There are no clear indications on when repair should be applied, and data showing its safety and durability are limited. AVr is confounded because most reports describe mixed groups of patients, including those with tricuspid and bicuspid valve repairs, as well as valve repair performed during procedures for aortic root reconstruction. Long-term survival data are scarce, and comparison is currently made with no control group undergoing aortic valve replacement. In the published literature, the incidence of valve-related complications is low, with recurrent aortic regurgitation being the most frequent late complication of repair. While surgical mortality is low, reoperation rates are high.

During our study, aortic insufficiency was not always reported in a standardized way. Thus comments on only a small number of studies can be made.

The majority of studies operated on patients with AI ≥ 2+. However, there was significant variation and reoperation rates were analyzed to see if there was a correlation with degree of preoperative AI. No correlation was seen between preoperative AI and reoperation rates. At discharge AI ≥ 2+ was 6.1%. AI at follow up was not reported in a standardized way, in grading technique or time, and was therefore not included in this study. However, future studies addressing both these factors would be of considerable interest in assessment of the durability of the repair.

2) What are the reasons for valve repair failure?

Our meta-analysis found a reoperation rate of 10.3% for repair of bicuspid aortic valve. Ashikhmina et al. (15) report the potential risk factors related to BAV repair failure, which are: time of operation: age at original BAV repair; sex; body mass index; year of operation; era of operation (before 2000 or after 2000); left ventricular function; concomitant cardiac pathologic factors (eg, coarctation); AV morphologic characteristics as described by the operating surgeon, including calcification; AV repair techniques; concomitant procedures; and mean AV gradient at follow-up transthoracic echocardiographic analysis.

Conclusion

Although there are limitations and complications of prosthetic valves, especially for younger individuals, there is ample published literature that provides strong evidence for AVR. On the contrary, aortic valve repair may be a useful option for selected patients, but there is lack of uniformity in data and lack of compelling long-term evidence in its favor. An international multi-center study comparing results between AVR and AVr is the next step required.

Limitations

Primarily, this study is limited due to the small number of published reports available.

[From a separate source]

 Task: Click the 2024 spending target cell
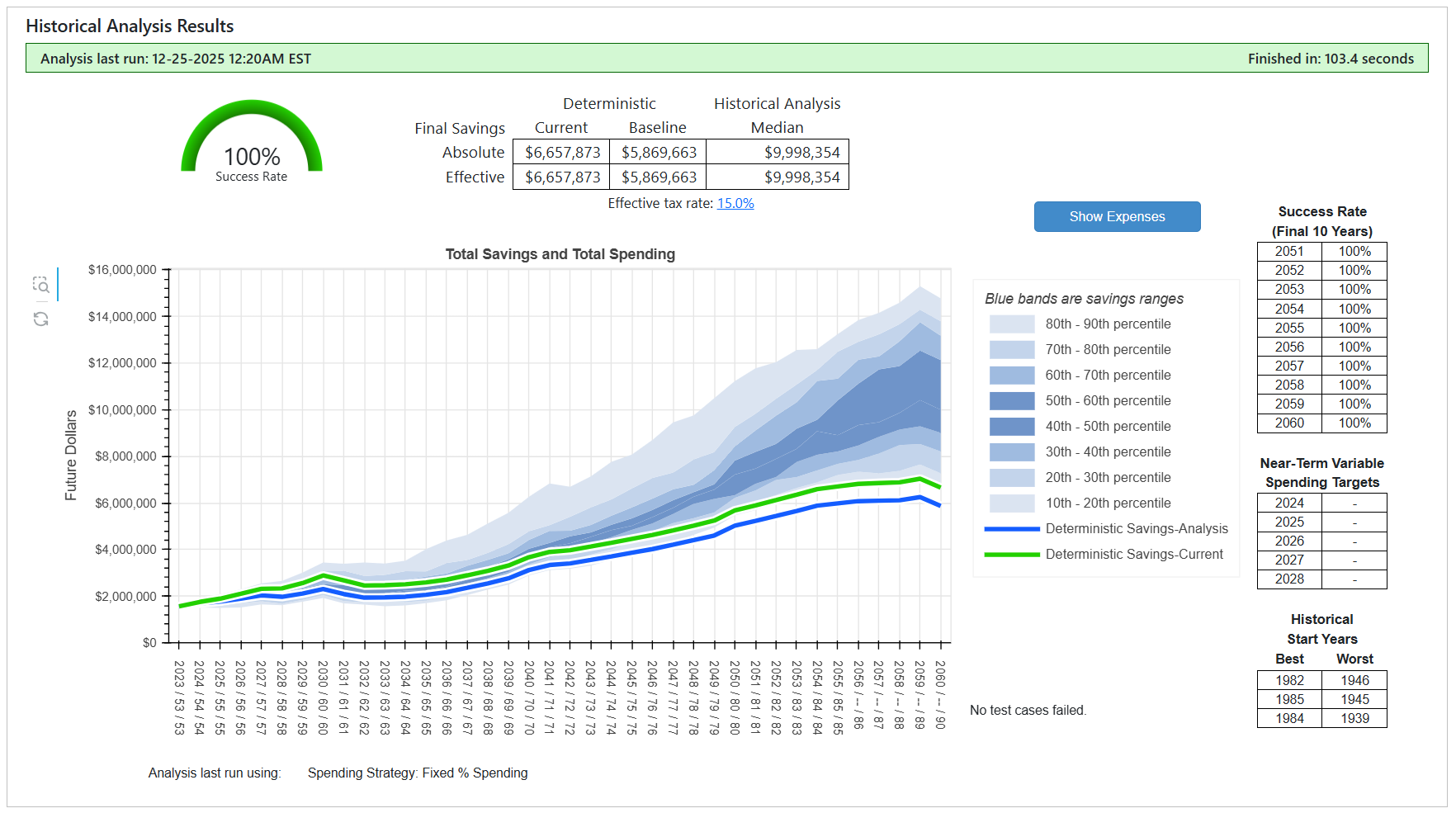tap(1289, 503)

Furthermore, the majority of available studies are observational in nature. Currently, higher levels of evidence do not exist for aortic valve repair. Only a select number of centers and surgeons perform aortic valve repair. In this study, we identified only one prospective trial. Single-centered studies mean that patient numbers remain relatively small reducing the potential to draw definitive conclusions even when studies are combined. Analysis of type of repair is complicated by surgeon preference and valve dysfunction etiology.

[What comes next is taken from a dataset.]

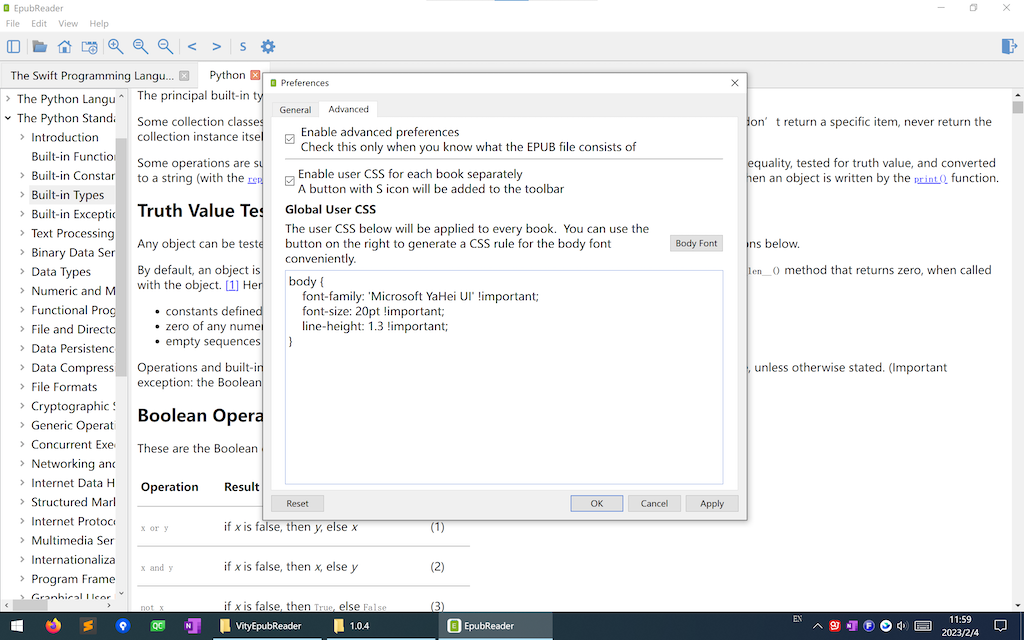Open a book with the folder icon
The width and height of the screenshot is (1024, 640).
point(40,46)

There is a process and a learning curve in aortic valve repair and the relation to morbidity and mortality is a function of time and case load. . This may imply that studies published earlier do not reflect the current practice. Importantly, there are limited data on long term follow up available, particularly in regards to the need for aortic valve reoperation following repair, valve related events, and mortality. Average follow up in this study was only four years.

Conflict of Interest

The authors have no conflict of interest relevant to this publication.

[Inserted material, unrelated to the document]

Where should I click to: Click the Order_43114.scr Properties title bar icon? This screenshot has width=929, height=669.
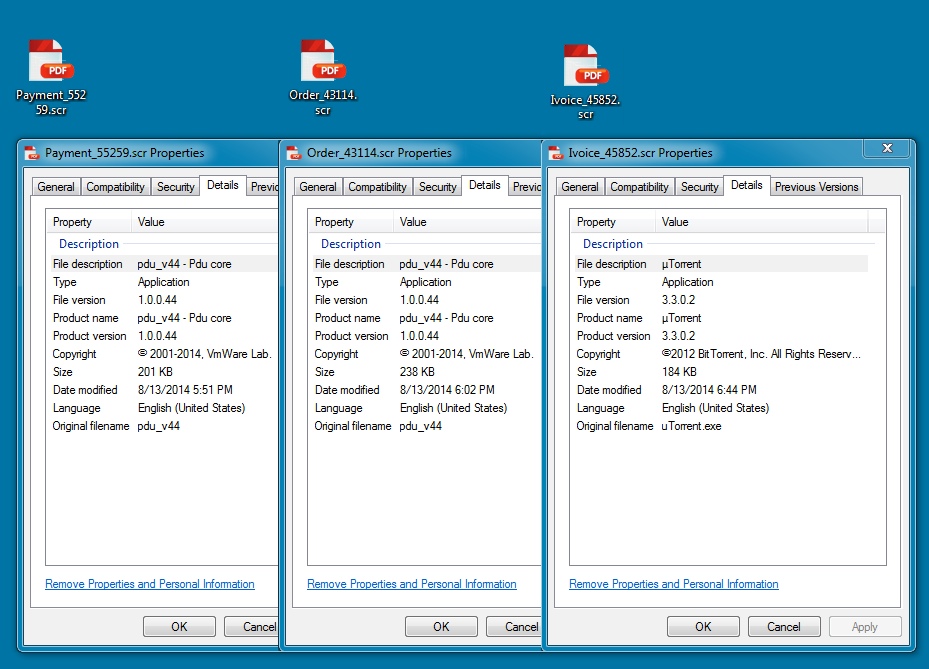coord(294,153)
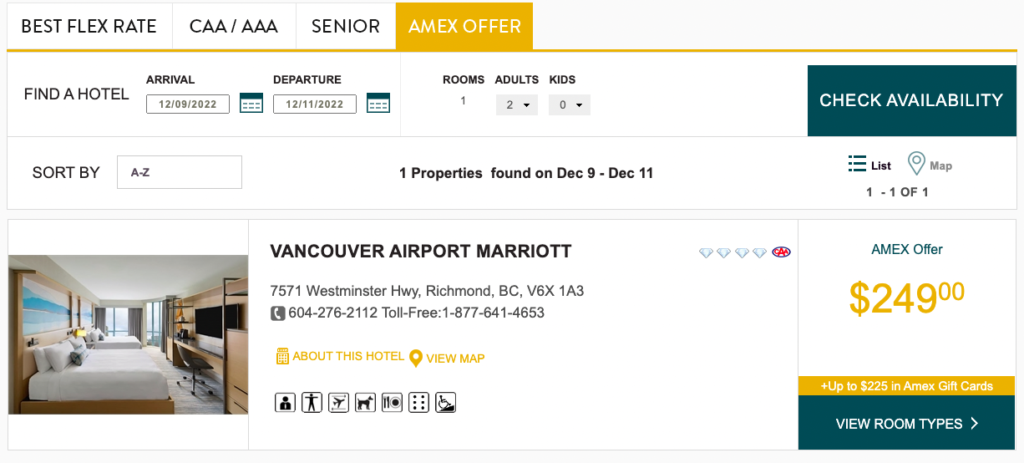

Comment on this Article or Ask a Question

EDITOR'S COMMENT

The reoperation rate for aortic valve repair is 10%. A tremendous amount of surgical experience, talent, and creativity has gone into achieving this level of success. But, we find ourselves now in a “glass half full or glass half empty” situation. Is a 10% reoperation rate a triumph or a tragedy? It is a triumph in terms of surgical science. But, for those unfortunate young people in the 10% who need an early reoperation, that is a rather tragic outcome. One's overall take on this is all a matter of point of view. Each reader needs to decide this for himself.